◆ WORK TO BE COMPLETED ◆
Within the data that follows, set down exactly the lines from the one containing "This screenshot has width=970, height=1232." through the one containing "Screen dimensions: 1024x562", both ends included.
====== SUPPLIED RECORDS
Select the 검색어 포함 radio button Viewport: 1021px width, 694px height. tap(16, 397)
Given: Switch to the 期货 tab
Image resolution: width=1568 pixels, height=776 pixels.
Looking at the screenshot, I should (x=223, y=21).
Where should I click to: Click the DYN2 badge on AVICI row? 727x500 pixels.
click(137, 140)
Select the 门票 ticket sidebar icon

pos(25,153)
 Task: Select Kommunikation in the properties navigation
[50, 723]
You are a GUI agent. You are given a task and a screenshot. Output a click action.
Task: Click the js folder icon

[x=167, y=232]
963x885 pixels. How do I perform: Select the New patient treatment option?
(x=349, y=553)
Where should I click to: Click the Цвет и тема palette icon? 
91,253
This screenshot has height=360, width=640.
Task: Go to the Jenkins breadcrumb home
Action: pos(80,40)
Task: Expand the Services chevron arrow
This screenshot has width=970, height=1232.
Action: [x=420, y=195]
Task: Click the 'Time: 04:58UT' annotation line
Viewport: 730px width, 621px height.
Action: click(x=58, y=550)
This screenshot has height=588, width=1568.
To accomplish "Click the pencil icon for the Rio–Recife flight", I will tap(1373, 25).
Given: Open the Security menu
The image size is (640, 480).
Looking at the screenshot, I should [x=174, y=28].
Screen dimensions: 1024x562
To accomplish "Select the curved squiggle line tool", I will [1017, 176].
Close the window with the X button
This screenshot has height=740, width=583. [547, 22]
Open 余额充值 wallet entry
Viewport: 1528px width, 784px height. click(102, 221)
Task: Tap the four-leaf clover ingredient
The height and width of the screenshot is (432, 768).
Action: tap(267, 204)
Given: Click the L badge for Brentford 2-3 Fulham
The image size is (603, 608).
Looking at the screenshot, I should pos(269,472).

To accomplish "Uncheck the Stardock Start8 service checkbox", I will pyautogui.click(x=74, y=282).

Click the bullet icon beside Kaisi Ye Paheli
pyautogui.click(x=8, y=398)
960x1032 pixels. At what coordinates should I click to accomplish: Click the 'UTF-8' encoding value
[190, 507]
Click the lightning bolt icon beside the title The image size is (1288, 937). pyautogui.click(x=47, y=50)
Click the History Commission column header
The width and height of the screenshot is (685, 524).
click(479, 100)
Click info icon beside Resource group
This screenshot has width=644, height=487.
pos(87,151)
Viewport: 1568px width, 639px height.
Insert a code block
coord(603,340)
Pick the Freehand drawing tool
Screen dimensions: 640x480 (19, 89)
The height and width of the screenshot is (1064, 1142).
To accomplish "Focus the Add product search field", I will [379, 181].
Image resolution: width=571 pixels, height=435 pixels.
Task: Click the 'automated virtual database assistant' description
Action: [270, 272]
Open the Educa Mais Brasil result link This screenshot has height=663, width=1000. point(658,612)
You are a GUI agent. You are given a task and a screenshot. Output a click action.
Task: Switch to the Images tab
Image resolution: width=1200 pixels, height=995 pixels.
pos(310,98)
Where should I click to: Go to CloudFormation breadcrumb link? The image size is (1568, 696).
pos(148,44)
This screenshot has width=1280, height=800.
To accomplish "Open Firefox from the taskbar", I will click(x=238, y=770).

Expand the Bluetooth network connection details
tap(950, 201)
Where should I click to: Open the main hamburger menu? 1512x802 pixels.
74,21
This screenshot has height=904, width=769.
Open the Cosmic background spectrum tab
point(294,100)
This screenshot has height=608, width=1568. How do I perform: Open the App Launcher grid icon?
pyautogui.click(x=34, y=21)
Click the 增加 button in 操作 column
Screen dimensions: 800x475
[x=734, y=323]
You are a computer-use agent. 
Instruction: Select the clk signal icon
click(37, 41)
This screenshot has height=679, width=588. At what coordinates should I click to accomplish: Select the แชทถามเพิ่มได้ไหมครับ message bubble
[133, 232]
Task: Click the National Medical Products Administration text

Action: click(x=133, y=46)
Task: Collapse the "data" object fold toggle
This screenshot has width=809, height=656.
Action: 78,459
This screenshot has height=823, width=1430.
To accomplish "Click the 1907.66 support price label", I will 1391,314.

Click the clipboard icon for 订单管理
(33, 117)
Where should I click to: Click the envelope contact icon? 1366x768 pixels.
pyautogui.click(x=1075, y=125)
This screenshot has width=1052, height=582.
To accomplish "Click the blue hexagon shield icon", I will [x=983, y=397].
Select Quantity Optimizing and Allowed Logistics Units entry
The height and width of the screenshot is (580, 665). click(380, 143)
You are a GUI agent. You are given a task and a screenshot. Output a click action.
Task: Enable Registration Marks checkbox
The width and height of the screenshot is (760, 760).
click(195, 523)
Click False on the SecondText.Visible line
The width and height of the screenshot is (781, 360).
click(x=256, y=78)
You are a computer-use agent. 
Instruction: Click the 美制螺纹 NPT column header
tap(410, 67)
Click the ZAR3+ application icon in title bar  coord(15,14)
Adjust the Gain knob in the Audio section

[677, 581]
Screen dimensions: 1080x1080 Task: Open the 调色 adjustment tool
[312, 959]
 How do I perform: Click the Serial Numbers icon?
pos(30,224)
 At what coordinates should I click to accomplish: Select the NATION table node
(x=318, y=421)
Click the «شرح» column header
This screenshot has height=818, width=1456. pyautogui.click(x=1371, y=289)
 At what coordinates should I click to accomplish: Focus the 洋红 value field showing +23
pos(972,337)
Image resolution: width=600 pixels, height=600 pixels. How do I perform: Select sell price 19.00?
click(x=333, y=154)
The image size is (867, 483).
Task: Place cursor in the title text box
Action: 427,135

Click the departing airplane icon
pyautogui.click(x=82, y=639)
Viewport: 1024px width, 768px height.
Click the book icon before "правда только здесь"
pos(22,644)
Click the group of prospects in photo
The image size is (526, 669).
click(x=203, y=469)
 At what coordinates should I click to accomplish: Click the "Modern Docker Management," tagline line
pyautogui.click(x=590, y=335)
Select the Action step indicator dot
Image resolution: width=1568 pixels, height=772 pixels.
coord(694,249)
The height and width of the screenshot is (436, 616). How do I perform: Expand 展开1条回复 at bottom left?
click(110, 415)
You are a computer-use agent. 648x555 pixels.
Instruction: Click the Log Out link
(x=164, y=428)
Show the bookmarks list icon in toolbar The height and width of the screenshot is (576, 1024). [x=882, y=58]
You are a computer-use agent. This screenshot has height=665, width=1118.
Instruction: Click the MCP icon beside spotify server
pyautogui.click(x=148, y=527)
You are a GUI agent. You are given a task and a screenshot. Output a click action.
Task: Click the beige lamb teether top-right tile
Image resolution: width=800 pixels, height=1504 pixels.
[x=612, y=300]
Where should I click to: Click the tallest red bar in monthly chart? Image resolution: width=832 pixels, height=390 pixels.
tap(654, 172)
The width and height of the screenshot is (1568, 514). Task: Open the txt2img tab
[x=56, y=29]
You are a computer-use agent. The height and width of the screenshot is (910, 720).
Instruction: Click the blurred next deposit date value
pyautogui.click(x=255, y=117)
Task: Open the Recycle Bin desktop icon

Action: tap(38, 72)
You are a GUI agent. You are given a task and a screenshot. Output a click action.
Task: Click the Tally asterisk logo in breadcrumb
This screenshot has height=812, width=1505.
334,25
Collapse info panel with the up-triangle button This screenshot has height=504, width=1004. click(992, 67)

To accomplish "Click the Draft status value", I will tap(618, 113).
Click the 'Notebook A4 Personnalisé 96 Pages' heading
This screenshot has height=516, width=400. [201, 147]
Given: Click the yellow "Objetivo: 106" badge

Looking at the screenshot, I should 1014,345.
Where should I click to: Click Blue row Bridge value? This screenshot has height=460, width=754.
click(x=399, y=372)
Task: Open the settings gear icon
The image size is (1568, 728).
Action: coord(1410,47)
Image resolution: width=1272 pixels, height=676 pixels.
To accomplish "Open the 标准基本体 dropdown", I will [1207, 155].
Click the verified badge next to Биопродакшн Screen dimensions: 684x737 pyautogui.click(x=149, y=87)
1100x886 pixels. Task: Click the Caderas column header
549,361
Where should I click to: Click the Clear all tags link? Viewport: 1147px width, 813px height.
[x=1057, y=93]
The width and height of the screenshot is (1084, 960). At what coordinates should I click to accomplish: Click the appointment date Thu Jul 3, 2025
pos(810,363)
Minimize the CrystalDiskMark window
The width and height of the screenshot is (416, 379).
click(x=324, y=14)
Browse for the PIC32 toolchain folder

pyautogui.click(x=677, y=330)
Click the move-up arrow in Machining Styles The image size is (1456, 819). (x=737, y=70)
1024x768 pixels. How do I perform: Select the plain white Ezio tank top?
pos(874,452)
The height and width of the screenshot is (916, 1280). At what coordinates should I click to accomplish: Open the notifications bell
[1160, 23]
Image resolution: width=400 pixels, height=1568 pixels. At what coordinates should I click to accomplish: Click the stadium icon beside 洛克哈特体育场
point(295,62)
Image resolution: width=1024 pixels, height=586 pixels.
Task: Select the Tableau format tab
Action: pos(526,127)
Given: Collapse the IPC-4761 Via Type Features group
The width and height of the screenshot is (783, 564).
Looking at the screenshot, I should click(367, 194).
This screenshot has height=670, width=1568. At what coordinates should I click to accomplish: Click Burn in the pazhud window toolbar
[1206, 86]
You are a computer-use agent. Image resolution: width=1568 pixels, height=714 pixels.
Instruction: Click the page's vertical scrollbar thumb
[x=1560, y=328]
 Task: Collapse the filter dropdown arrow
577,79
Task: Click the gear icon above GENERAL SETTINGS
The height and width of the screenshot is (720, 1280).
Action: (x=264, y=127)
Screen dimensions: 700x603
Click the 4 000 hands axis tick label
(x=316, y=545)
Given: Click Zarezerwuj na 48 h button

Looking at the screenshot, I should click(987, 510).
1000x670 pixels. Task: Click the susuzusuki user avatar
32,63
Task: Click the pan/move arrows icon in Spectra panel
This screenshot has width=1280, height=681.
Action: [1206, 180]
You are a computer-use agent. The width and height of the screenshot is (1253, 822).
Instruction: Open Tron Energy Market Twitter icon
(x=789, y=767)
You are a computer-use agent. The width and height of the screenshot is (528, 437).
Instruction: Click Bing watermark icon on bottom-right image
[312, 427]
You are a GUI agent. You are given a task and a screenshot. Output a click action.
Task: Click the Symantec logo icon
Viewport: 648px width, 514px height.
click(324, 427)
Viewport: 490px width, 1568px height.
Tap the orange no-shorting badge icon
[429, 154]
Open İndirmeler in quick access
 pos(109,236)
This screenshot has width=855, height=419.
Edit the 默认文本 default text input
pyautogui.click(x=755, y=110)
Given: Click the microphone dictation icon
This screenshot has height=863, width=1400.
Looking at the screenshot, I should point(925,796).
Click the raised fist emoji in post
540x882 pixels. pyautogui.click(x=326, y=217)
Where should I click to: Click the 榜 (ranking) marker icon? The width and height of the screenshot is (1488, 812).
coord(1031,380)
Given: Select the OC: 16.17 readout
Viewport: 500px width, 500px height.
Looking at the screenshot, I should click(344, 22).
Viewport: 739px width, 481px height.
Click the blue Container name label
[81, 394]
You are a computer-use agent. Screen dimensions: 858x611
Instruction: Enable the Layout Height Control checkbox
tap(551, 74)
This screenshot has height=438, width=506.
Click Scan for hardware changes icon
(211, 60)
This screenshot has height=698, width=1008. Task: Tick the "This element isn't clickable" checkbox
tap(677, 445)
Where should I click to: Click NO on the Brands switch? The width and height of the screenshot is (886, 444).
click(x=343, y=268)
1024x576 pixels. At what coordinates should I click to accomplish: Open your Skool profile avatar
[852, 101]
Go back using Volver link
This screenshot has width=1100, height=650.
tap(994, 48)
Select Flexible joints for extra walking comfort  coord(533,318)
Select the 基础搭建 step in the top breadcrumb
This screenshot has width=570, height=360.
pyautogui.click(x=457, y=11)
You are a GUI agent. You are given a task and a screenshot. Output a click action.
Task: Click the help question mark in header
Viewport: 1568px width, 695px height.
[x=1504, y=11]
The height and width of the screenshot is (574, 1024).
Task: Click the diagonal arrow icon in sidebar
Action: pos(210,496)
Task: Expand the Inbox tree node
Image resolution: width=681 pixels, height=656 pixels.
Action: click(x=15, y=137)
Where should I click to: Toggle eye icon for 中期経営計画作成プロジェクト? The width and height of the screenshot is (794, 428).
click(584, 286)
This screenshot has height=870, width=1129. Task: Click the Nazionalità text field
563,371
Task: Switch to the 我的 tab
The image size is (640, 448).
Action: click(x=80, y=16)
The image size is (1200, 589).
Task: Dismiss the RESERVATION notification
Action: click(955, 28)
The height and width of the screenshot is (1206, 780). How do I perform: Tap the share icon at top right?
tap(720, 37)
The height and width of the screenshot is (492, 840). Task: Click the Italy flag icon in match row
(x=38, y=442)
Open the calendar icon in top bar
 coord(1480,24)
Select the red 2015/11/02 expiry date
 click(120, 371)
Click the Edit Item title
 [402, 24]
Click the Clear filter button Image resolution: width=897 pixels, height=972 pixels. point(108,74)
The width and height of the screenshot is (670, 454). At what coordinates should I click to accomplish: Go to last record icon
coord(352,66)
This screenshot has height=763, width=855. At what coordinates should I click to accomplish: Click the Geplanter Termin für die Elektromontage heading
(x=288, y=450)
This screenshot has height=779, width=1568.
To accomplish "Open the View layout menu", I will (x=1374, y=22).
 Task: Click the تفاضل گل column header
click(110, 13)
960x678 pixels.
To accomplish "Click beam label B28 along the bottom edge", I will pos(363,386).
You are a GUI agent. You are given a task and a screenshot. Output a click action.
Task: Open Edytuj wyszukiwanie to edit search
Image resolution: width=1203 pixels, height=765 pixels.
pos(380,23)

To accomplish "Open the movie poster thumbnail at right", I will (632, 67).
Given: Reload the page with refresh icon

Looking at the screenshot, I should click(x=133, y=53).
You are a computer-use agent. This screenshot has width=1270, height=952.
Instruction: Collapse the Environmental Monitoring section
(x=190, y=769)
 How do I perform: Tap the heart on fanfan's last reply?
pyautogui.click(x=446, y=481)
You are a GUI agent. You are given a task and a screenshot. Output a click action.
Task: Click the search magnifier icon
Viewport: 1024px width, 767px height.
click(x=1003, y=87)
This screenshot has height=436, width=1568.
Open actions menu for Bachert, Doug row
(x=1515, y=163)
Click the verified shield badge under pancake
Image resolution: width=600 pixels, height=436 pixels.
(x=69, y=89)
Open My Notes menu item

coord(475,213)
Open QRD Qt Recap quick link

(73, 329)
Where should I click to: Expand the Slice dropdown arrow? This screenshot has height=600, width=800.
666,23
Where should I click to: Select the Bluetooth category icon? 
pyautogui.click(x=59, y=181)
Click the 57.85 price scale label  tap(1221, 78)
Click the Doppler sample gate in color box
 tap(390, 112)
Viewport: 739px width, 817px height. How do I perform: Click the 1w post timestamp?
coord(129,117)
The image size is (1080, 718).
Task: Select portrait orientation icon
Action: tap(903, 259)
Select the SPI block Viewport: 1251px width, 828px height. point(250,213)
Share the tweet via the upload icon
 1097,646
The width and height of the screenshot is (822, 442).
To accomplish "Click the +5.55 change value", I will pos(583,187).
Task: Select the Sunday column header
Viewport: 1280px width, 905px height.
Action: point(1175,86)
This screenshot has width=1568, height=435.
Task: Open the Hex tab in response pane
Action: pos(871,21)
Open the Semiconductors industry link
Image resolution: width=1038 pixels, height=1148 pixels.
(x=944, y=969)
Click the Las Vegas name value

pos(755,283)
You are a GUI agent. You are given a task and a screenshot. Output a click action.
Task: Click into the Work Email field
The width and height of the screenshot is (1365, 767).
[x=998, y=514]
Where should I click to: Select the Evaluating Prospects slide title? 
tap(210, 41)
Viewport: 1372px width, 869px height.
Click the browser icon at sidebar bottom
============
◆ WRITTEN RESPONSE ◆
This screenshot has width=970, height=1232.
Action: [x=420, y=195]
Task: Click the 'Time: 04:58UT' annotation line
Viewport: 730px width, 621px height.
Action: click(x=58, y=550)
This screenshot has height=588, width=1568.
To accomplish "Click the pencil icon for the Rio–Recife flight", I will tap(1373, 25).
Given: Open the Security menu
The image size is (640, 480).
Looking at the screenshot, I should [x=174, y=28].
Screen dimensions: 1024x562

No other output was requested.